Ed un esempio di questo specchio ci viene da Venezia. Meno di un mese fa, il neo sindaco della città lagunare, Brugnaro, ha redatto una lista per espellere dalle scuole per l’Infanzia i libri espressione, secondo il sindaco e i suoi collaboratori, della cosiddetta  “teoria gender”, teoria che, come ha sottolineato recentemente lo psicologo e psicoterapeuta Roberto Marchesini “si sta trasformando in una dittatura, che limita la libertà di pensiero e di espressione e discrimina chi non si adegua a questa visione dell’uomo.” In realtà, a prima vista, la teoria gender c’entra solo marginalmente visto che i libri presi di mira trattano di diversità sotto varie forme (non solamente sessuale), e ciò nonostante descritti come  pericolosi, distruttori di famiglie tradizionali e, va da sé, perniciosi per lo sviluppo intellettuale e sociale dei bambini.

A mio parere,  l’unico elemento nocivo presente in questa storia è la mente ristretta del sindaco e della sua conventicola di intellettuali e sostenitori. Semplicemente, hanno messo tra parentesi un fatto chiaro: siamo in un  Paese democratico e le diversità, in democrazia, non solo sono ricchezza, ma, volente o nolente, sono qualcosa con cui fare i conti. Mentre l’ottusità mentale e l’intolleranza, coltivate nel tempo, oltre a condurre ad esclusioni e discriminazioni, aumentano la conflittualità sociale.

 Dopo diverse polemiche , Brugnaro ha dichiarato che dei 49 libri (49!) finiti all’Indice, verranno reintrodotti soltanto quelli che non trattano tematiche di genere, ossia a carattere implicitamente sessuale. Ma quali sono questi libri? Ve ne illustro qualcuno a scelta.

1. Lo scrittore Leo Lionni è l’autore di “Piccolo blu e piccolo giallo”: due macchie di colore che adorano giocare assieme. Si vogliono così tanto bene che, unendosi in un abbraccio, diventano una grande macchia verde. All’inizio non vengono riconosciuti dai loro genitori, ma poi ecco che vengono di nuovo accolti calorosamente.

2. Geneviève Côté racconta in “Io e te” di coniglietto che vorrebbe assomigliare a un       porcellino e viceversa, ma mentre cercano di assomigliarsi l’uno dall’altro scoprono               che, in realtà, si amano così come sono.

3. Mario Ramos narra in “Sono io il più bello” di un lupo che si pavoneggia e loda la propria bellezza di fronte a molti personaggi, come Cappuccetto Rosso e Biancaneve.

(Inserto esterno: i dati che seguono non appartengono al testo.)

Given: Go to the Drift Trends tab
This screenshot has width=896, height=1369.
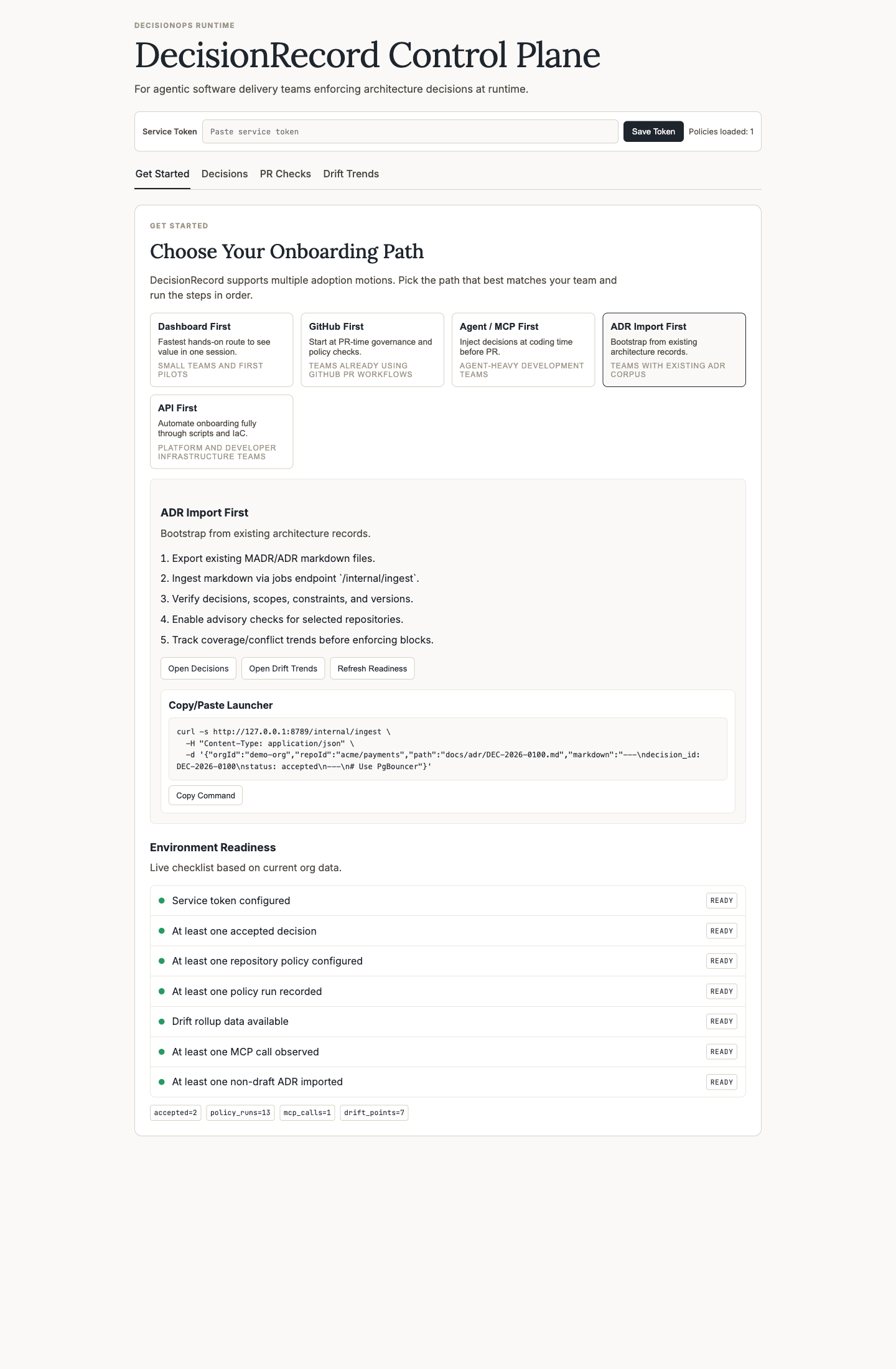Looking at the screenshot, I should [x=351, y=174].
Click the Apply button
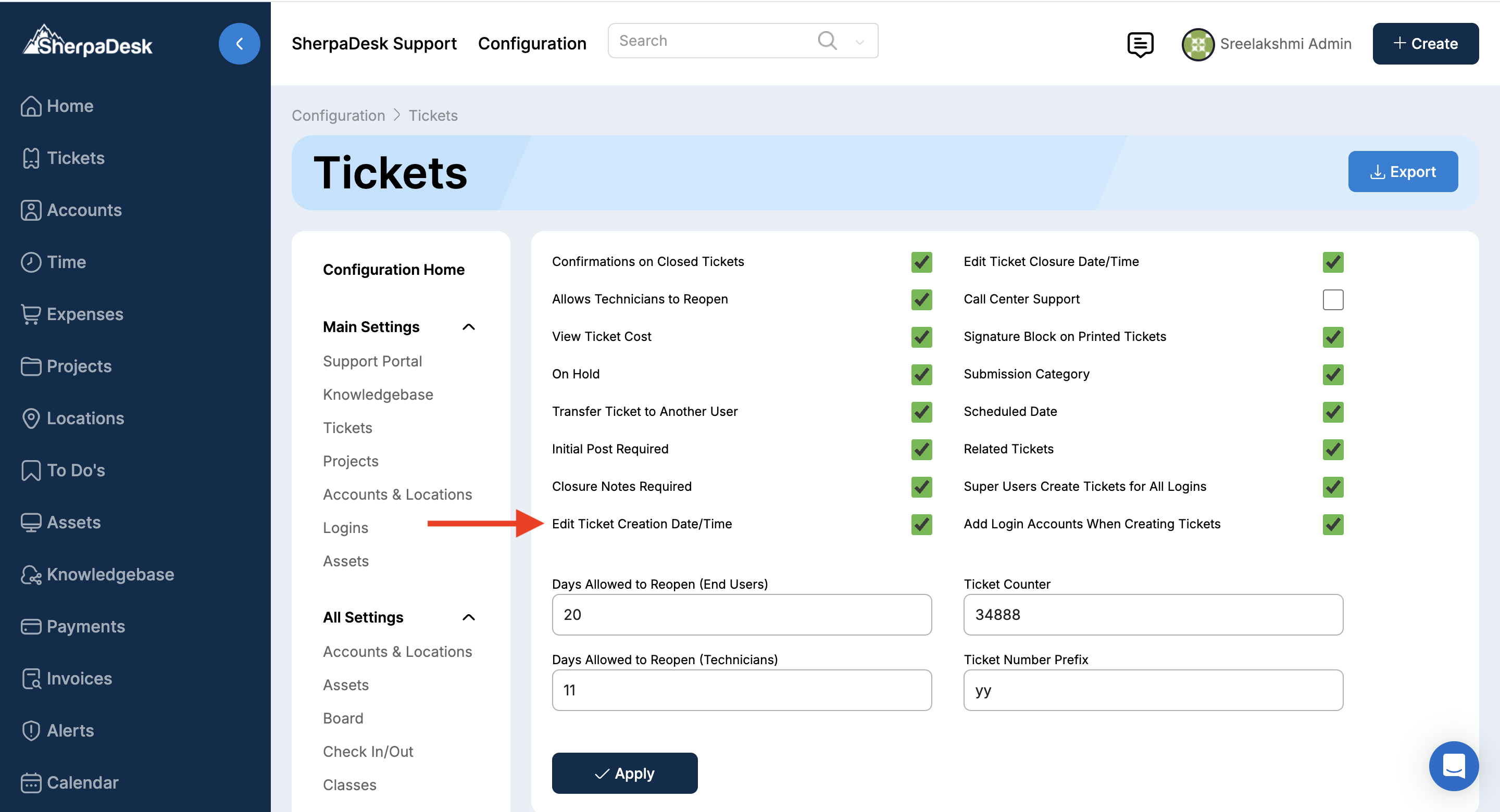1500x812 pixels. (x=624, y=773)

Alla fine la sua vanità verrà fermata da un draghetto, il quale afferma che il più bello è suo papà, perché gli ha insegnato a sputare fuoco!

4. Francesca Pardi in “Piccolo uovo” parla di un piccolo uovo, che non vuole nascere per paura della famiglia che lo accoglierà e decide di partire per un viaggio alla scoperta del mondo. Alla fine di questo suo percorso, descriverà, nella sua semplicità, un mondo felice, dove ogni cosa, uguale o diversa, rappresenta un luogo meraviglioso in cui crescere.

Questi e altri sono libri per bambini della scuola per l’infanzia. Pagine che si aprono al nostro mondo: un mondo caratterizzato, sì, da somiglianze, ma anche, e soprattutto,  da differenze. Differenze che non devono condurre a discriminazioni, ma alla loro valorizzazione ed all’arricchimento, di tutti. Se i bambini si approcciano a queste letture fin da subito, non avranno bisogno di tante spiegazioni da grandi, poiché saranno aperti a un mondo nel quale la diversità è sinonimo di natura e, per questo, rappresenta ciò che siamo senza “ma” né “perché”. Ma tutto ciò, a qualcuno fa ancora paura, molta paura. In loro soccorso, fortunatamente, è arrivato Brugnaro, il quale, con grande ingegno e maestria, ha pensato a sistemare le cose. E, grazie a lui, ora, dannosi libriccini e pericolosissime ninna nanne non attentano alla buona crescita dei bimbi veneziani: sono state cacciate e inserite nella lista dei libri proibiti. Ora i piccoli dormiranno sonni tranquilli.